Ladoux / Mege Lab – Flocking and giant fluctuations in epithelial active solids

During embryonic development and wound healing, epithelial cells usually display in-plane polarity over large spatial scales and move coherently. However, most in vitro studies have examined the fluid-like chaotic dynamics of epithelial cells, in which collective cellular flows self-organize into recurring transient vortices and jets similar to those observed in classical fluid turbulence. We report a distinct mode of collective motion with epithelial cells moving coherently with a conserved direction over large length scales, which is characterized by striking features such as a solid-like behavior, slowly decaying velocity fluctuations, giant density fluctuations, and propagating waves. This collective motion, which sheds light on collective cell migration and active matter physics, falls outside the scope of traditional active fluids.

The collective motion of epithelial cells is a fundamental biological process which plays a significant role in embryogenesis, wound healing, and tumor metastasis. While it has been broadly investigated for over a decade both in vivo and in vitro, large-scale coherent flocking phases remain underexplored and have so far been mostly described as fluid. In this work, we report an additional mode of large-scale collective motion for different epithelial cell types in vitro with distinctive features. By tracking individual cells, we show that cells move over long time scales coherently not as a fluid, but as a polar elastic solid with negligible cell rearrangements. Our analysis reveals that this solid flocking phase exhibits signatures of long-range polar order, accompanying with scale-free correlations of the transverse component of velocity fluctuations, anomalously large density fluctuations, and shear waves.
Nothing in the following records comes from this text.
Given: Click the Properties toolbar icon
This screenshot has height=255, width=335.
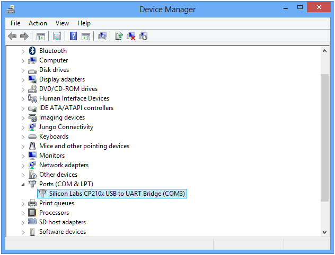Looking at the screenshot, I should (57, 36).
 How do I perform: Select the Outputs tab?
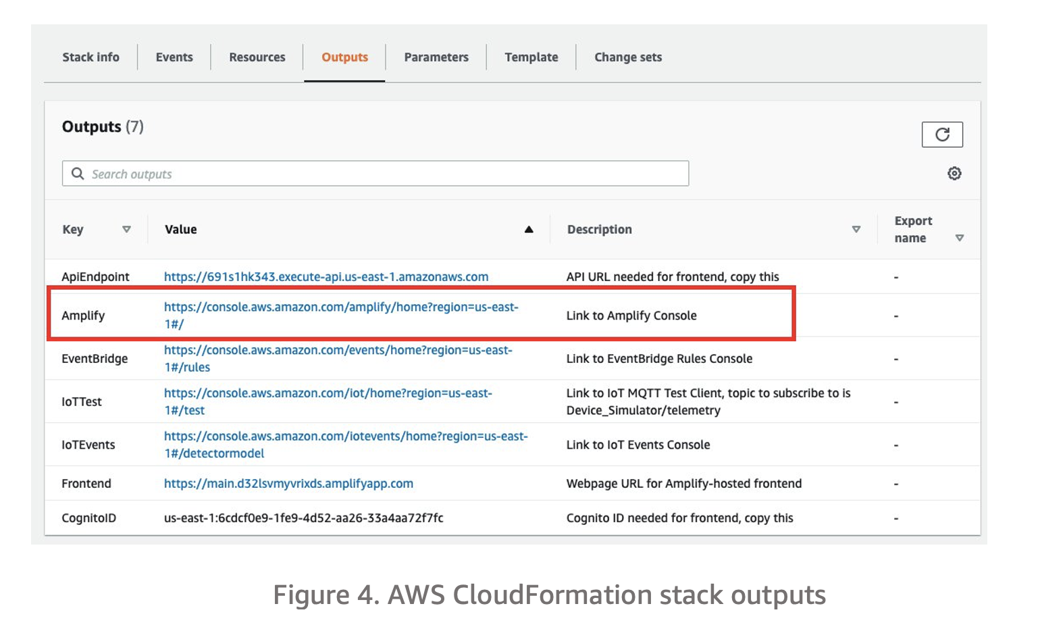click(x=344, y=57)
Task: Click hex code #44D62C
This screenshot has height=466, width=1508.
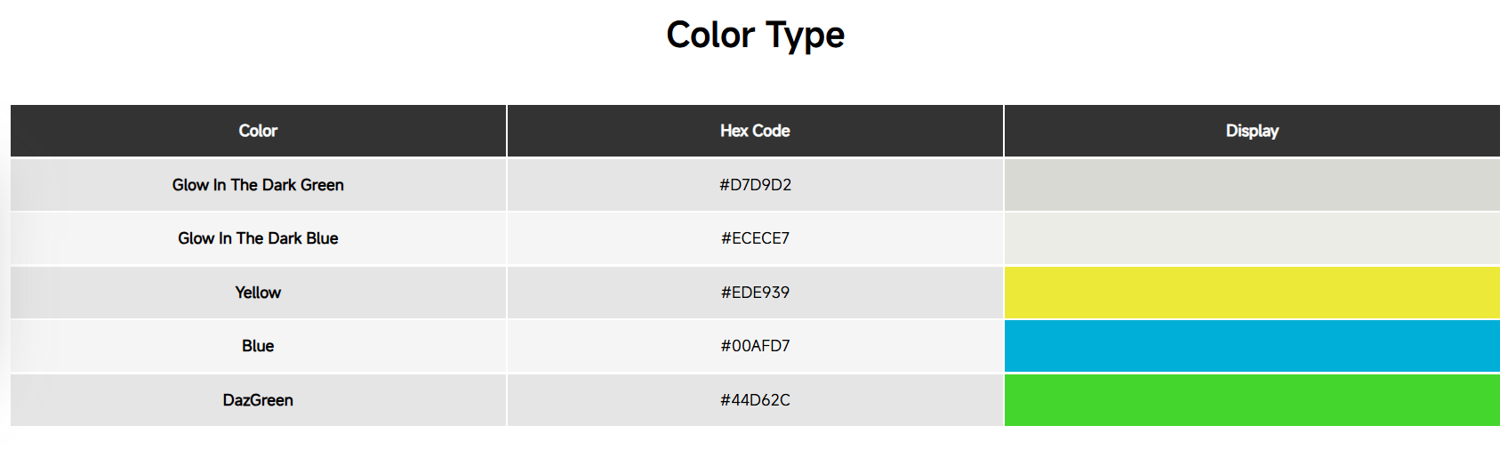Action: [755, 400]
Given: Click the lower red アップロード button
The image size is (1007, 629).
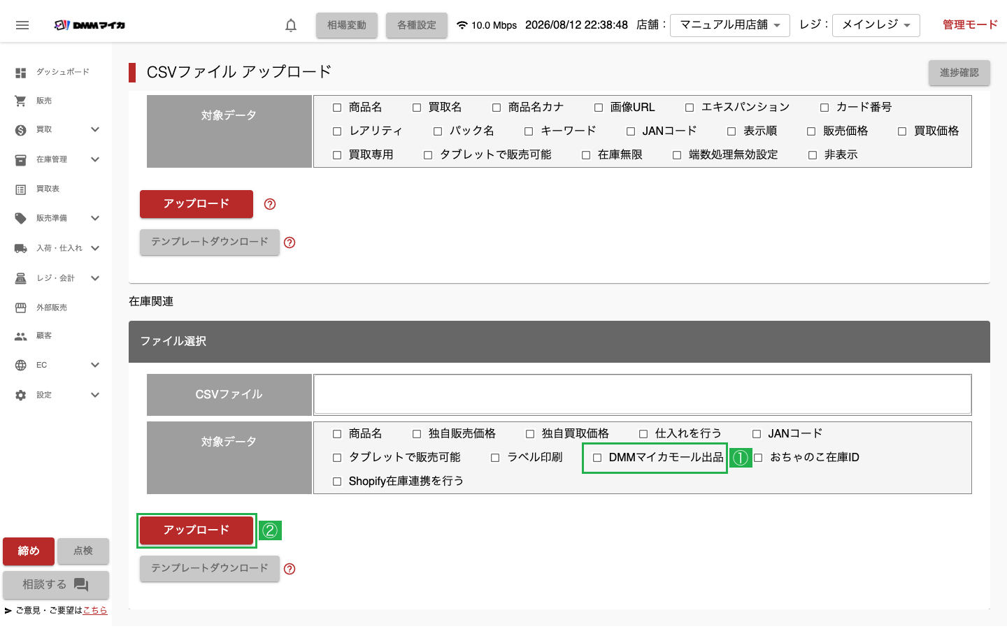Looking at the screenshot, I should [x=197, y=530].
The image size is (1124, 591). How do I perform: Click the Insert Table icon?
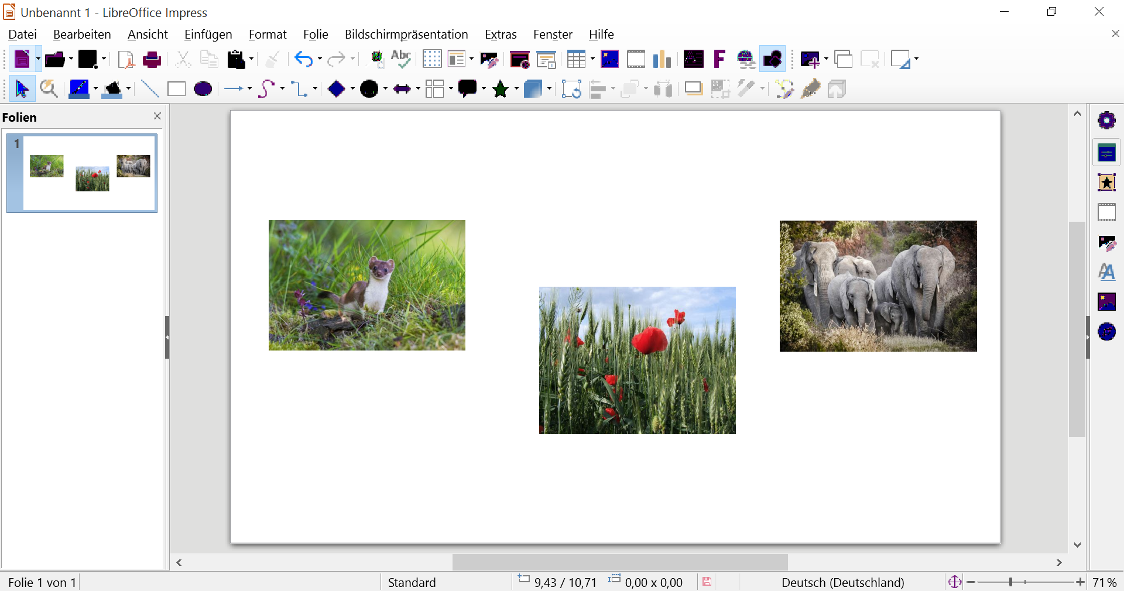pos(576,59)
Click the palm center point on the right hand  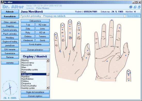[107, 61]
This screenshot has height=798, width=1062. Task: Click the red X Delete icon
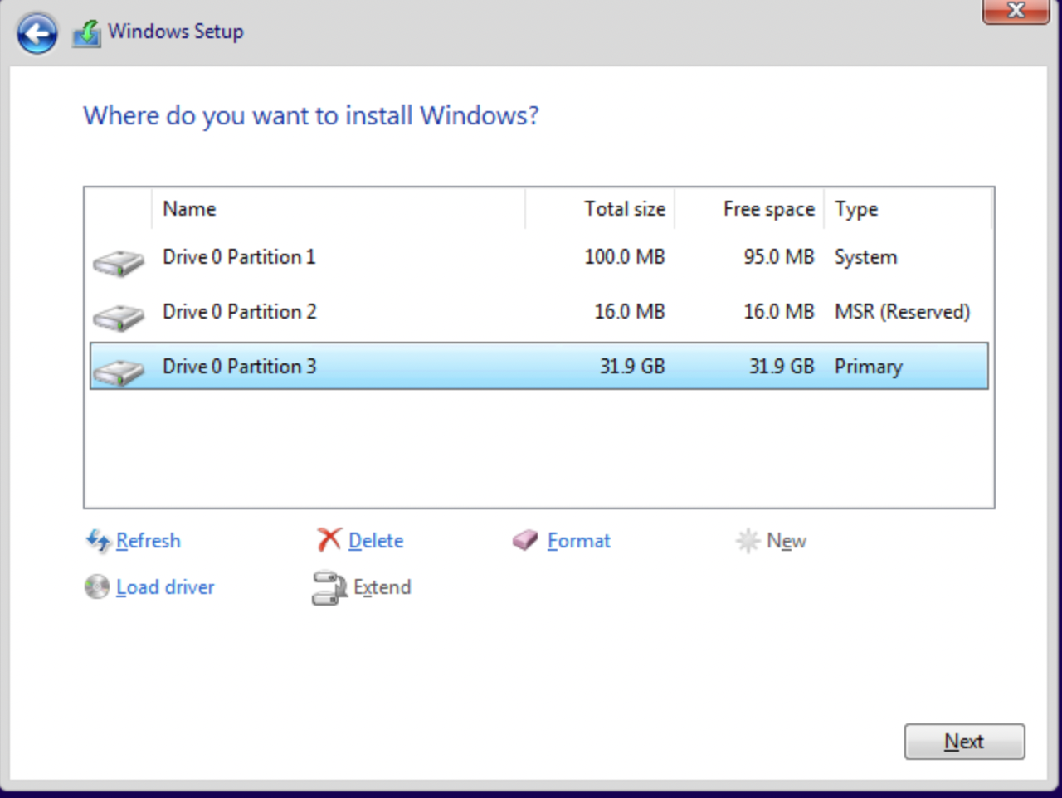(x=329, y=540)
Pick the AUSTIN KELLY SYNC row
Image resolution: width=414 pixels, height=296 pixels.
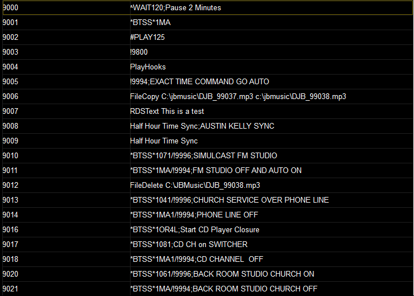[x=208, y=126]
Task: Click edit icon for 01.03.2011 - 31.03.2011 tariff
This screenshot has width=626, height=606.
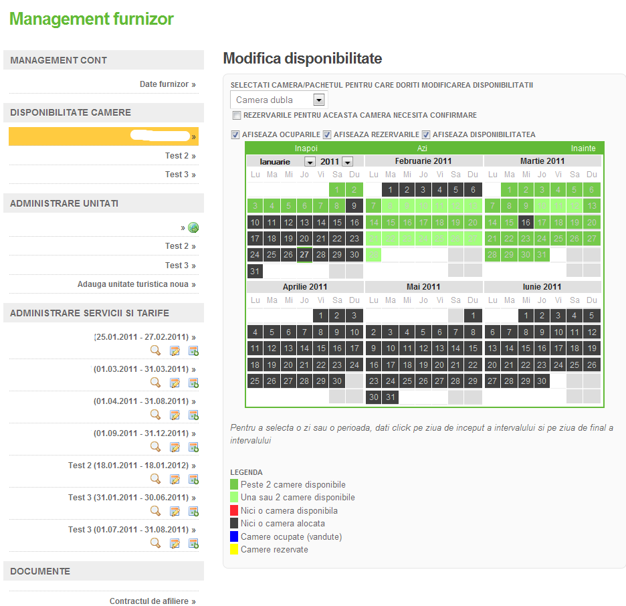Action: 175,383
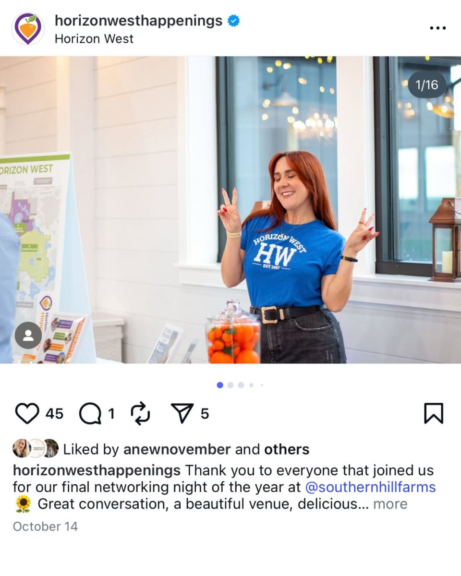
Task: Save post with bookmark icon
Action: pyautogui.click(x=434, y=413)
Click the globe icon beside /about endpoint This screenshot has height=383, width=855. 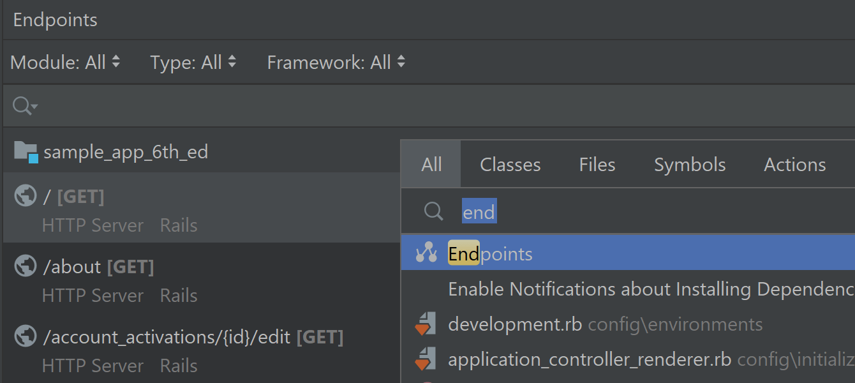point(26,266)
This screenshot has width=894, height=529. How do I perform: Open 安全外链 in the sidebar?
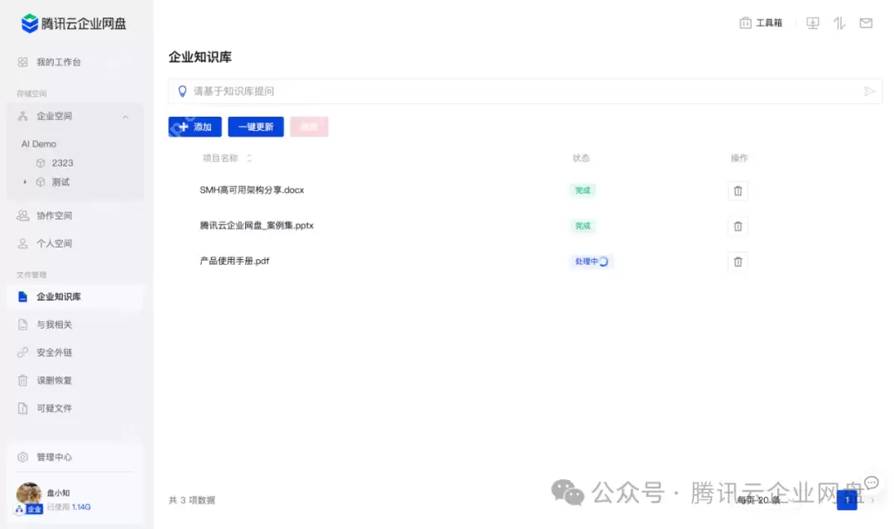[58, 352]
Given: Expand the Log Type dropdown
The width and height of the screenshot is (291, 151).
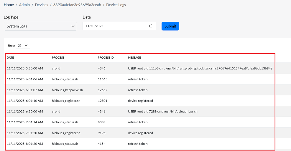Looking at the screenshot, I should [40, 26].
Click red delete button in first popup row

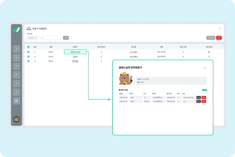(204, 98)
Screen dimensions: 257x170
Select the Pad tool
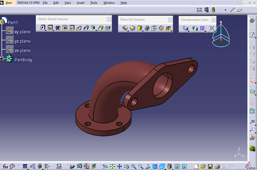click(43, 27)
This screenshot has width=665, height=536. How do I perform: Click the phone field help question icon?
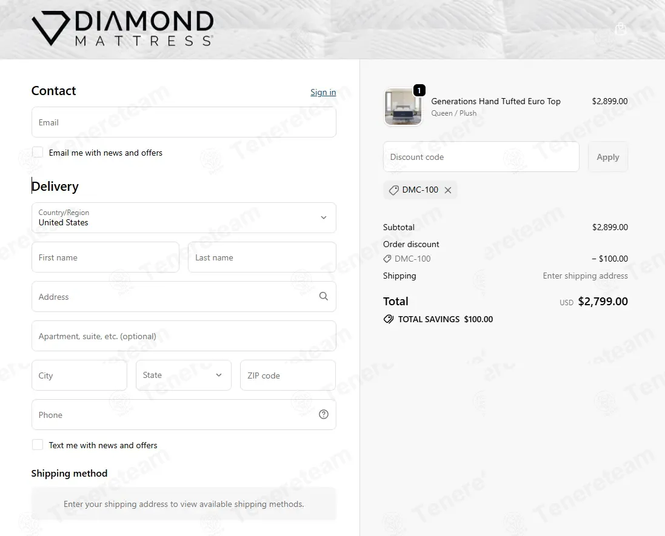click(x=324, y=414)
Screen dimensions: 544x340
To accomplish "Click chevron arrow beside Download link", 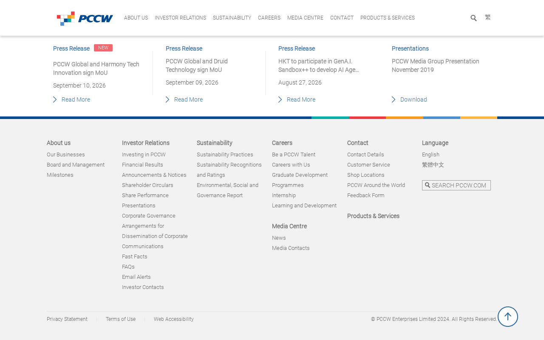I will (x=394, y=99).
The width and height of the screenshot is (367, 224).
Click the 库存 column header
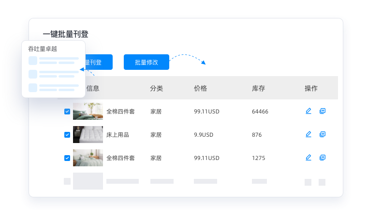pyautogui.click(x=258, y=88)
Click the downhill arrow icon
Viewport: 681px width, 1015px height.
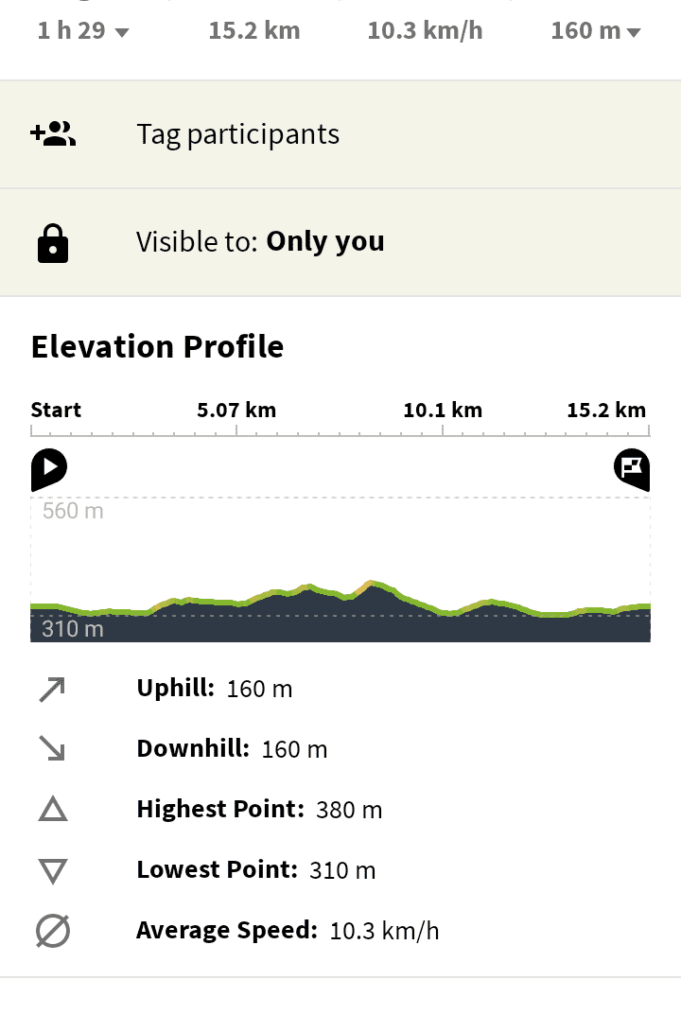(53, 749)
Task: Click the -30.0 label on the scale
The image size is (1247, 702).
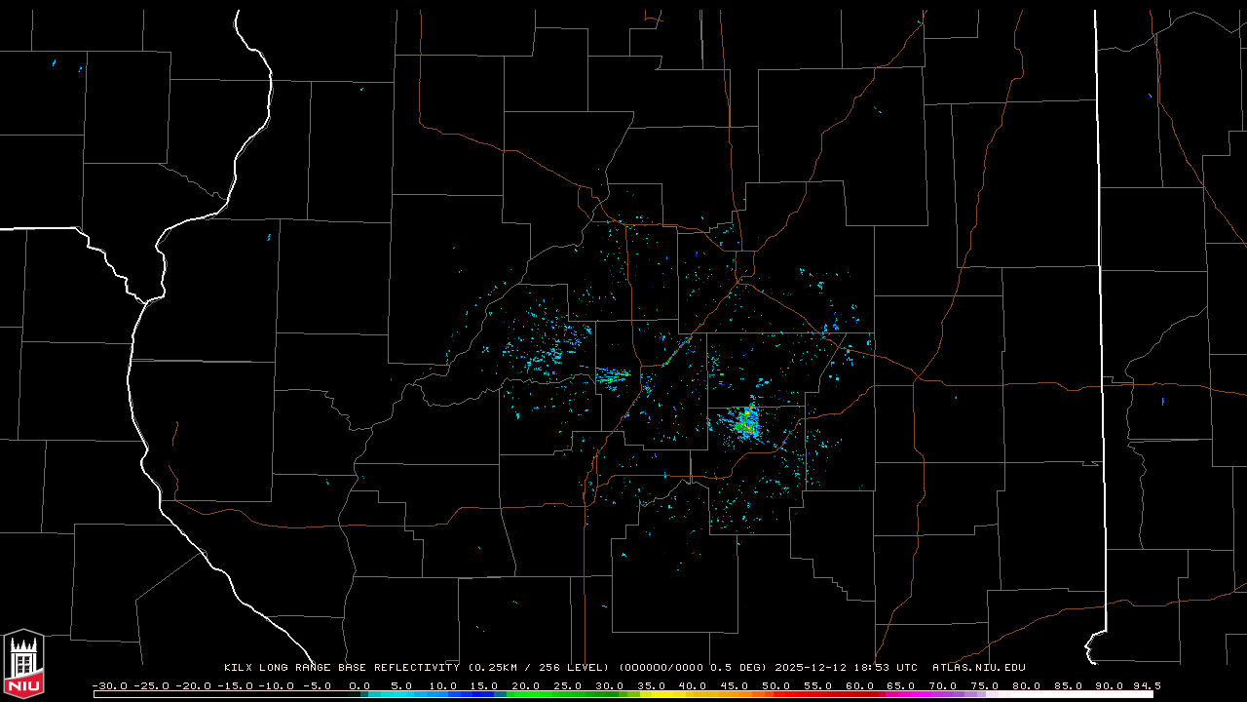Action: tap(109, 685)
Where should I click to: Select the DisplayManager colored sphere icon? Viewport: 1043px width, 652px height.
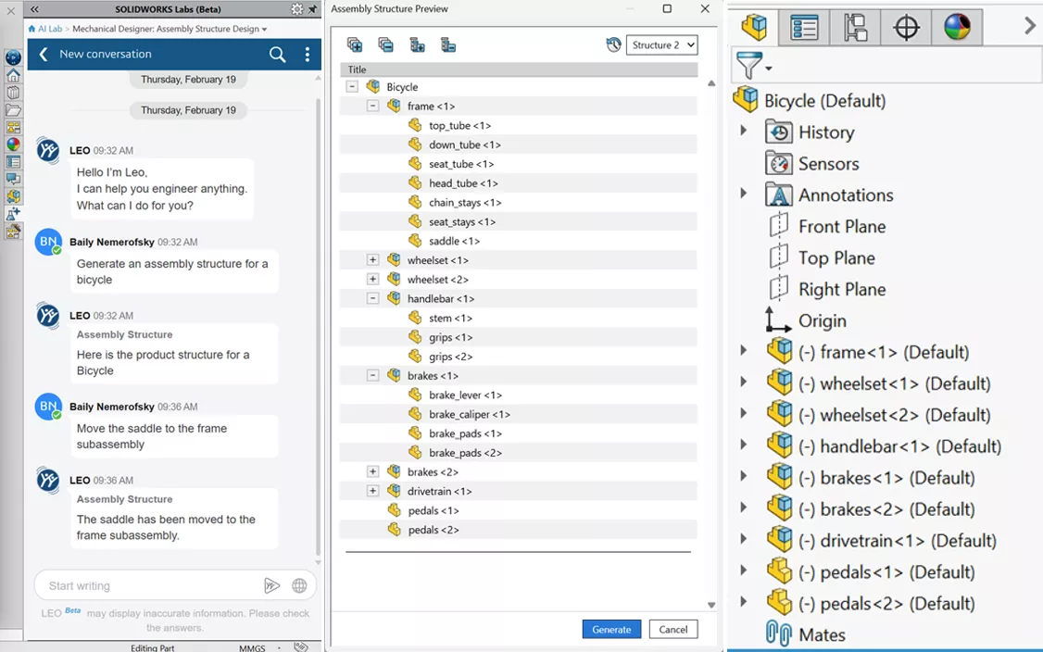[x=957, y=27]
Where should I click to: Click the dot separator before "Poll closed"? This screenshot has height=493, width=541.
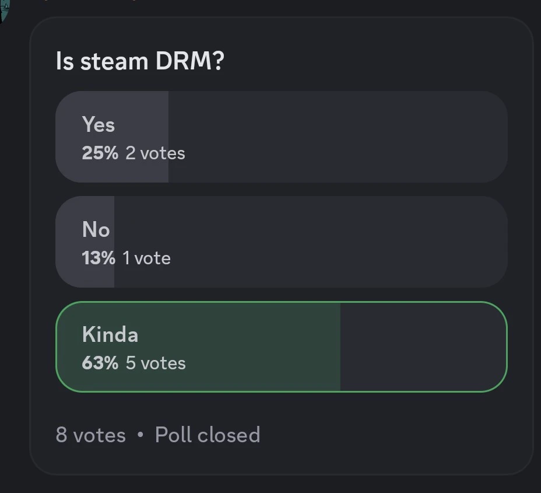point(140,435)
Based on a general theory of active polar solids, we argue that these features result from massless orientational Goldstone mode, which, in contrast to polar fluids where they are generic, require the decoupling of global rotations of the polarity and in-plane elastic deformations in polar solids. We theoretically show and consistently observe in experiments that the fluctuations of elastic deformations diverge for large system sizes in such polar active solid phases, leading eventually to rupture and thus potentially loss of tissue integrity at large scales.